Employers are liable for “stigma loss”, Court of Appeal rules
The Court of Appeal has ruled that employers in discrimination cases are liable for the “stigma loss” suffered by dismissed employees who fail to find work because of the decision to sue their previous employer.
Balbinder Chagger was awarded £2.8m in compensation by an employment tribunal in 2007 following his dismissal on the grounds of redundancy from the Abbey National.
The court heard that Chagger, an accountant, had been working as a “trading risk controller” alongside a white female colleague in a similar role. One of them was to be made redundant and he was chosen.
The employment tribunal upheld his claims of racial discrimination, unfair dismissal and breach of contract. On appeal, the EAT rejected Abbey’s arguments on liability but accepted them, in part, on remedy.
Giving judgment on behalf of the court in Chagger v Abbey National  EWCA Civ 1202, Lord Justice Elias said that Chagger’s original claim was for £300,000, on the grounds that future loss should be assessed over two years.
Later, however, he increased this to £4m on the grounds that as a result of the discriminatory dismissal he had lost his ability to pursue his chosen career. Elias LJ said that following his dismissal he had applied for 111 jobs, including at the Abbey, where he had offered to work on a voluntary basis. All his attempts to mitigate his loss had failed.
“As far as the stigma contention is concerned, he identified and gave evidence about four specific companies which he believed had refused him employment at least in part because he had taken proceedings against Abbey,” Elias LJ said.
He went on: “We consider that the original employer must remain liable for so-called stigma loss.
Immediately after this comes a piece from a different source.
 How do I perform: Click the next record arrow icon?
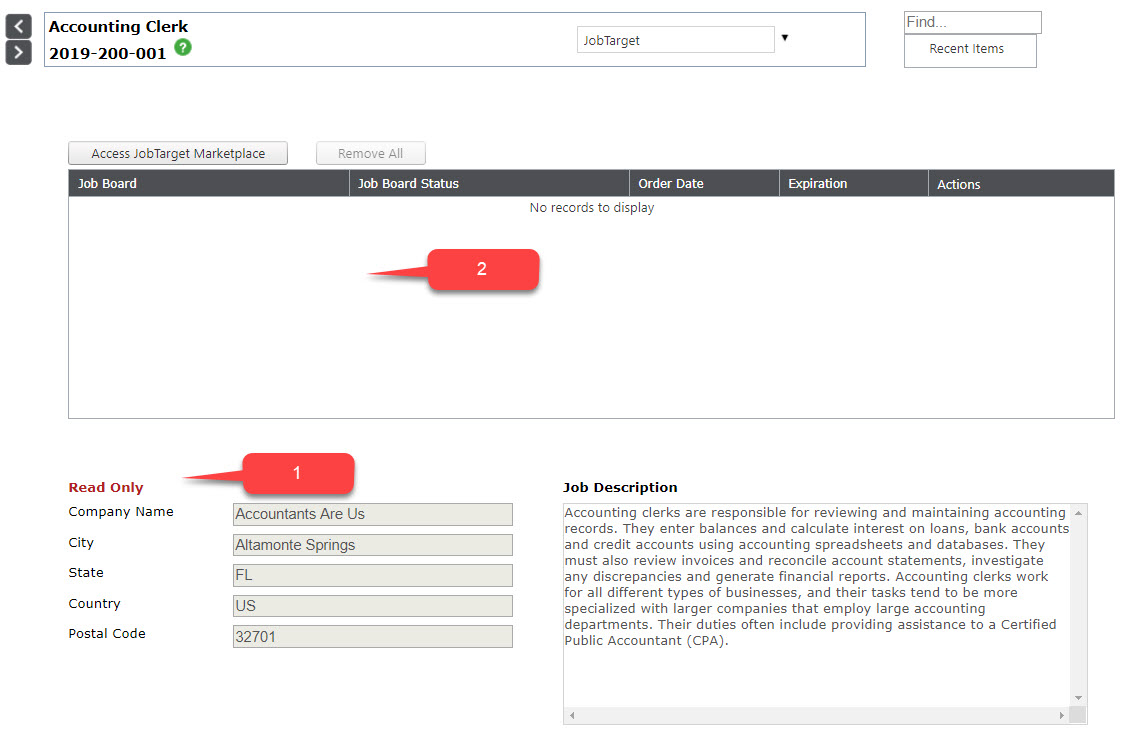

First, we do not accept Abbey’s broad submission that the mere fact that third party employers contribute to, or are the immediate cause of, the loss resulting from their refusal to employ of itself breaks the chain of causation.
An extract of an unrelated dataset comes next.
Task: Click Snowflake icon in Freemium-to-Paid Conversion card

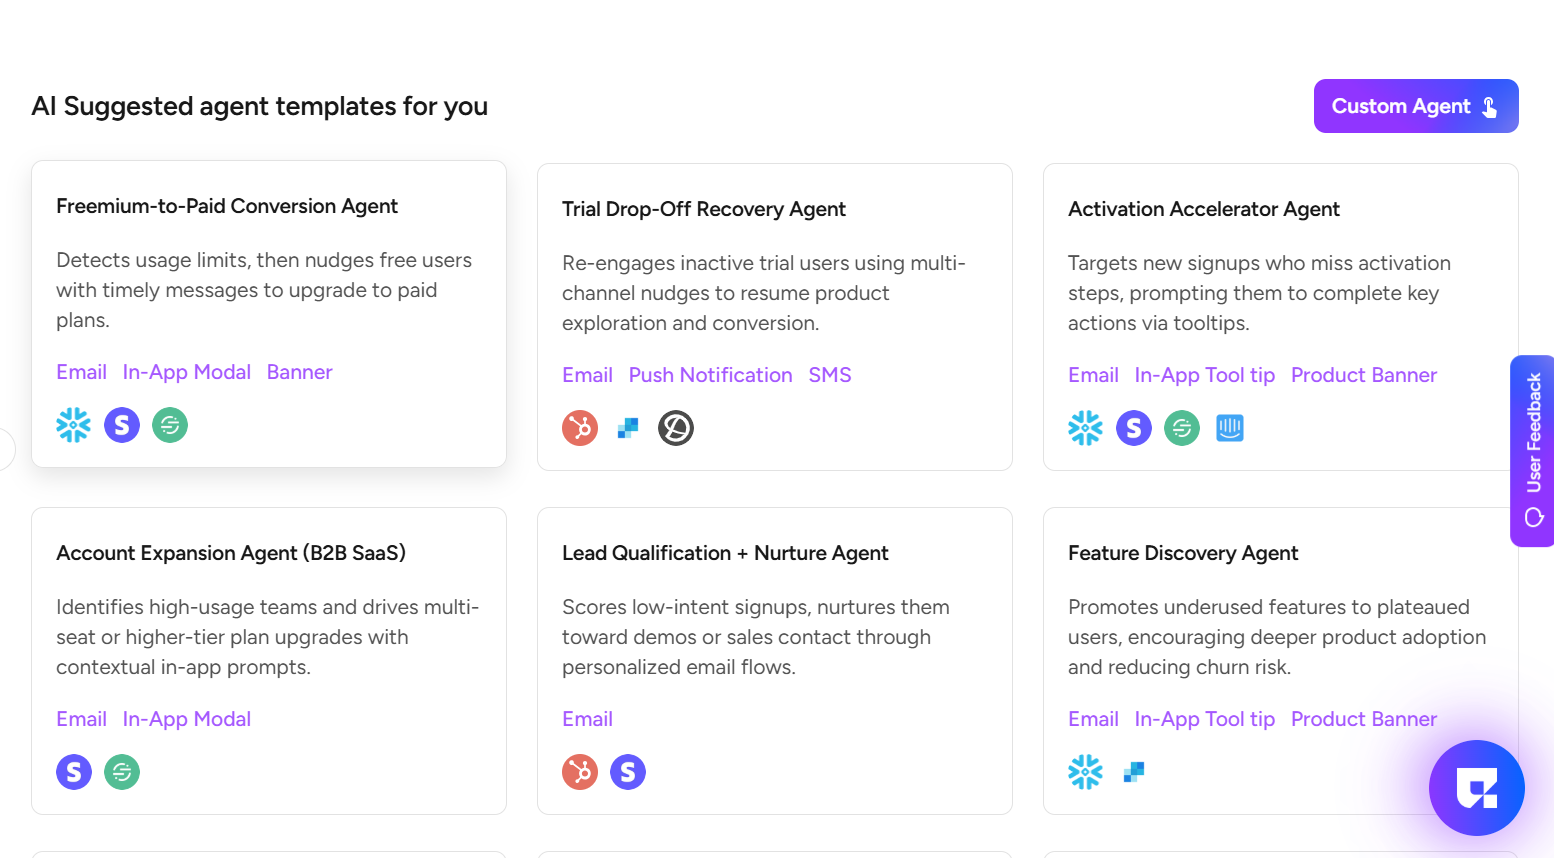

“If those employers could lawfully refuse to employ on the grounds that they did not want to risk recruiting someone who had sued his employer and whom they perceived to be a potential trouble maker, we see no reason why that would not be a loss flowing directly from the original unlawful act.”
Lord Justice Elias said: “The fact that the direct cause is their decision not to recruit does not of itself break the chain of causation. Nor can the action of the employee in taking proceedings conceivably be treated as such an act.
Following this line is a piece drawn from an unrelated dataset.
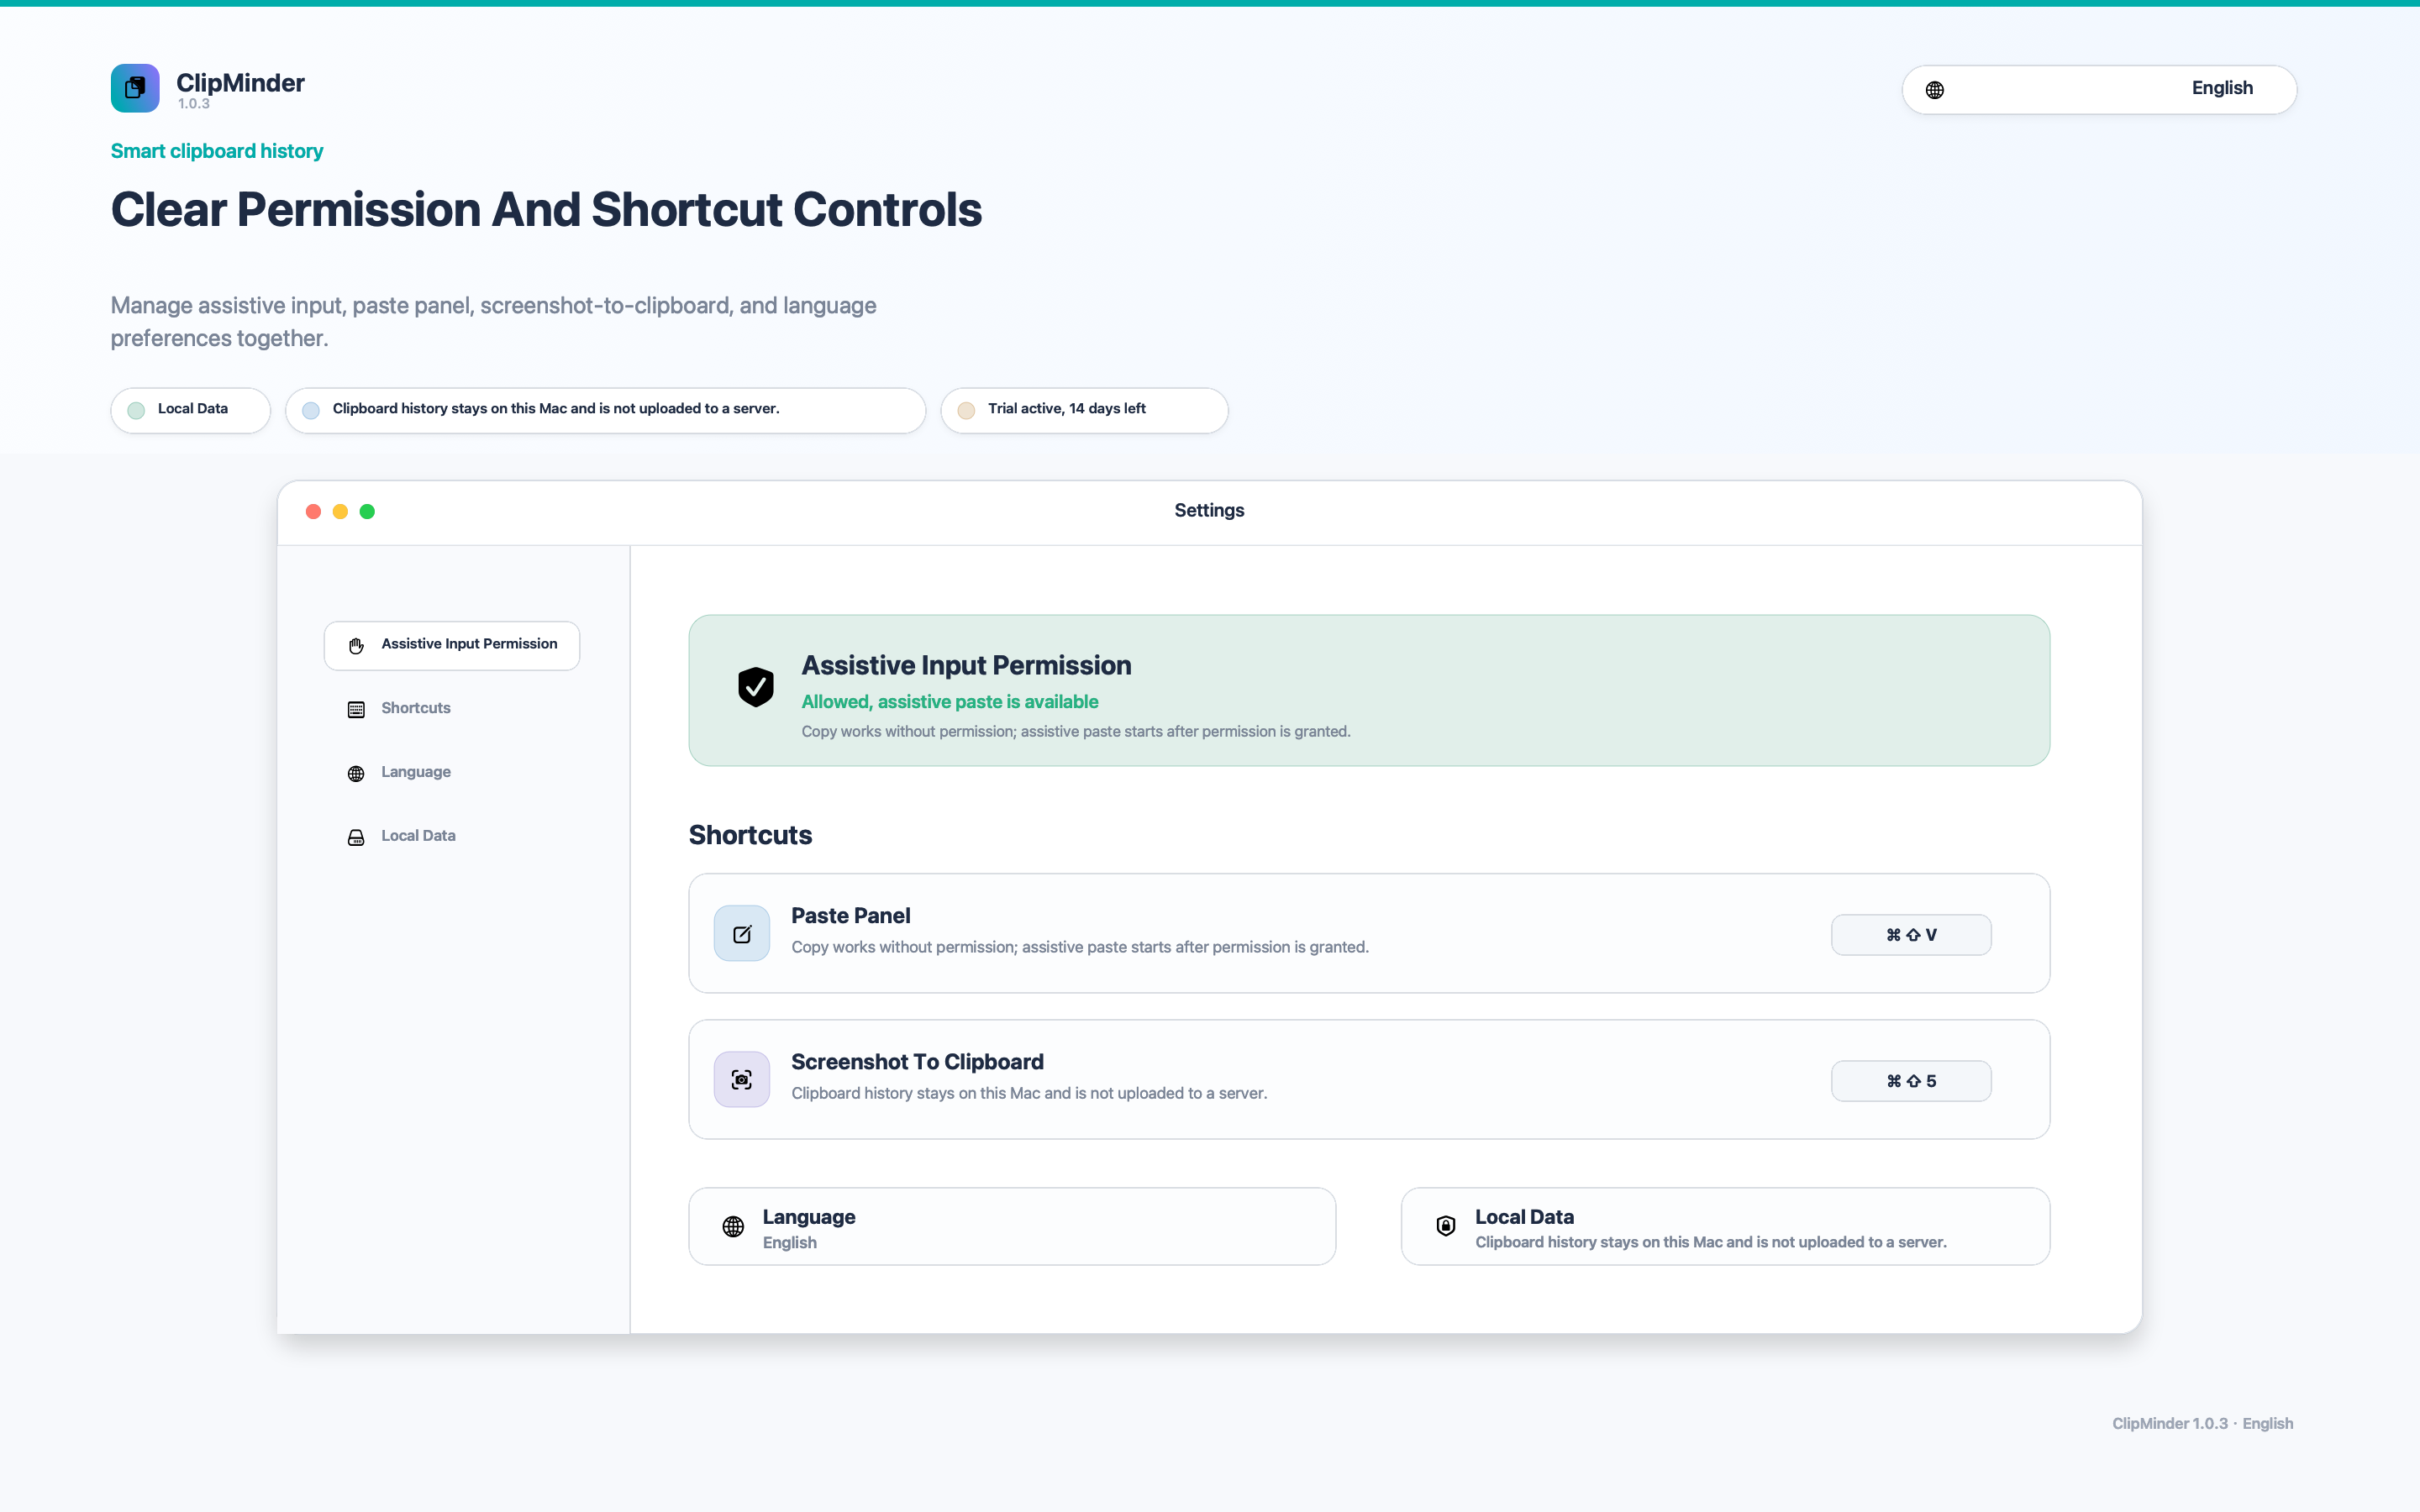This screenshot has width=2420, height=1512.
Task: Change the Screenshot shortcut ⌘⇧5
Action: (x=1911, y=1081)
“It is a necessary step in order to obtain a remedy for the employer’s wrong; it would be absurd if it were to distance the employer from the effects of that wrong.”
Elias LJ concluded that stigma loss was recoverable and was “one of the difficulties facing an employee on the labour market”.
However, the Court of Appeal referred the case back to the original tribunal on the grounds that in assessing loss it should have considered whether to reduce the compensation for future loss to take into account the chance that Mr Chagger would have been dismissed in any event.
David von Hagen, partner at Westminster firm Winckworth Sherwood, acted for Chagger.
He said that if the Court of Appeal ruling stood, claimant lawyers in discrimination cases were likely to use the argument that the bringing of claims stigmatises employees and hampers their attempts to mitigate loss.
“I still think tribunals will take a robust and pragmatic view and are going to want hard evidence,” he said. “They don’t make large awards easily in my experience.”